John Maus
Screen Memories
Ribbon Music/Domino/ GoodToGo (VÖ: 27.10)
Avant-Pop aus der schwer decodierbaren Referenzhölle. Das vierte Album von John Maus.
Der wohl größte Fehler in der Rezeption von John Maus ist, seine Musik einfach dem Synth-Pop-80s-Revival der späten Nuller– und frühen Zehnerjahre zuzurechnen. Und es dabei zu belassen. Maus macht nicht nur Meta-Musik, also Musik, in der Musik verhandelt wird (die unremembered eighties, Renaissance- und Barock-Musik), sondern stellt auch existenzphilosophische Fragen – was zusammen eine radikale Neuerfindung von Pop bedeutet. Sechs Jahre nach WE MUST BECOME THE PITILESS CENSORS OF OURSELVES kommt nun sein viertes Album, SCREEN MEMORIES. In der Zwischenzeit hat sich John Maus seiner akademischen Karriere gewidmet und diese mit dem Doktor der Politischen Philosophie abgeschlossen.

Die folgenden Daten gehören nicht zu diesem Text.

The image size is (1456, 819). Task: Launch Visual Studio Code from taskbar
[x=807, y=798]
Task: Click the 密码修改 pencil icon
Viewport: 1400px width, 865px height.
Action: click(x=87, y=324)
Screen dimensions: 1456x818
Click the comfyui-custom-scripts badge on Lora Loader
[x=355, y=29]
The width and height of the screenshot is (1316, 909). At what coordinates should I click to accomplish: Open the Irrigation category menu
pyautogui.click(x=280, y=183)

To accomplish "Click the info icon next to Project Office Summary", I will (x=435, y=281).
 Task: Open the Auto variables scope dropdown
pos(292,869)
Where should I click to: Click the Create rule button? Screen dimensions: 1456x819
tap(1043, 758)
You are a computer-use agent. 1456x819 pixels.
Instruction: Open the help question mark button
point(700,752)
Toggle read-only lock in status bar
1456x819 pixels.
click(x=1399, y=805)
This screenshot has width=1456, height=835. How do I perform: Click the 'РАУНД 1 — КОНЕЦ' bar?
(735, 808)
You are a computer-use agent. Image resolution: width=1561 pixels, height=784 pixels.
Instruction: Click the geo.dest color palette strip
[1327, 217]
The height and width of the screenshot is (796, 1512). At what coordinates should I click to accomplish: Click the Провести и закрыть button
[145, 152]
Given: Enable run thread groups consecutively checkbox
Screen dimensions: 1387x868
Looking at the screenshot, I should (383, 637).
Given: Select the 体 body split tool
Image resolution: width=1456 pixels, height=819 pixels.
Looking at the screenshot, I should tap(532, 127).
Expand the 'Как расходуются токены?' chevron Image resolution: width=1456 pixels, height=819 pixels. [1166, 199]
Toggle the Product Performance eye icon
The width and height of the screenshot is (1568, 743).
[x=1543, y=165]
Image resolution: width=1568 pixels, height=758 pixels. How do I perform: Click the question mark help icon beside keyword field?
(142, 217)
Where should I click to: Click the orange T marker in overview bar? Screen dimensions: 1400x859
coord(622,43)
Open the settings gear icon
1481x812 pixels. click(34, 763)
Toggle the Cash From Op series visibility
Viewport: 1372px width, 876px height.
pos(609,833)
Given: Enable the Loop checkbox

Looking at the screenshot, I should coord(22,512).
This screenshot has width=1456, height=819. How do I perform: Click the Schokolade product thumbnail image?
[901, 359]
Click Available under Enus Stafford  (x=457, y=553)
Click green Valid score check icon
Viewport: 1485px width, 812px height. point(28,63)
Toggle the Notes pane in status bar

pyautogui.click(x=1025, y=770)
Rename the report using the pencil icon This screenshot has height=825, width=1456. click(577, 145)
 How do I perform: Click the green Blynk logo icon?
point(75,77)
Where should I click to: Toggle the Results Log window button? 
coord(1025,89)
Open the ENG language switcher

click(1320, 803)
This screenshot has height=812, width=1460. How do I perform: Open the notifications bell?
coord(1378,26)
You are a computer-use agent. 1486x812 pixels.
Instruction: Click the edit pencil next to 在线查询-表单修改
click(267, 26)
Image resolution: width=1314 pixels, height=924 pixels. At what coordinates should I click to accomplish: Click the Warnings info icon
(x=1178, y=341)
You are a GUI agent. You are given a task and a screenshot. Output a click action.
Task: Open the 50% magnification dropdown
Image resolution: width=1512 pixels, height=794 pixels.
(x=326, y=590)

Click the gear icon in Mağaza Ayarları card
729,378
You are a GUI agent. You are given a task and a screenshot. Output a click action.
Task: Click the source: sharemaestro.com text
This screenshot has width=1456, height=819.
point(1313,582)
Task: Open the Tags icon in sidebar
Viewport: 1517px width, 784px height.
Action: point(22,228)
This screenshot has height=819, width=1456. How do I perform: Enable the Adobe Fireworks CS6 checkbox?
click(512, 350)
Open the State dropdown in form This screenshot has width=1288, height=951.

Auf dem neuen Album gibt es auch Synth-Pop, Barockmusik mit den Mitteln der Soundtrack-Musik der 80er-Jahre gespielt, hymnische Synthesizer-Fanfaren, polyphonen Synth-Flächen-Overkill. „Find Out“ kippt rüber in einen klapprigen Postpunk-artigen Song, inklusive Gitarrensolo. Was noch neu ist auf SCREEN MEMORIES: Mindestens die Hälfte der zwölf Songs sind, ungeachtet des verhallten (hier leicht reduzierten) Wohnzimmer-Charmes, echte Pop-Hits, die ein halbwegs aufgeschlossener Mainstream für sich entdecken müsste. John Maus ist eines der seltenen Originale in der gegenwärtigen Popmusik. Er definiert Pop neu und bedient sich dabei einer schwer zu decodierenden Referenzhölle. Besser kann man es 2017 nicht machen.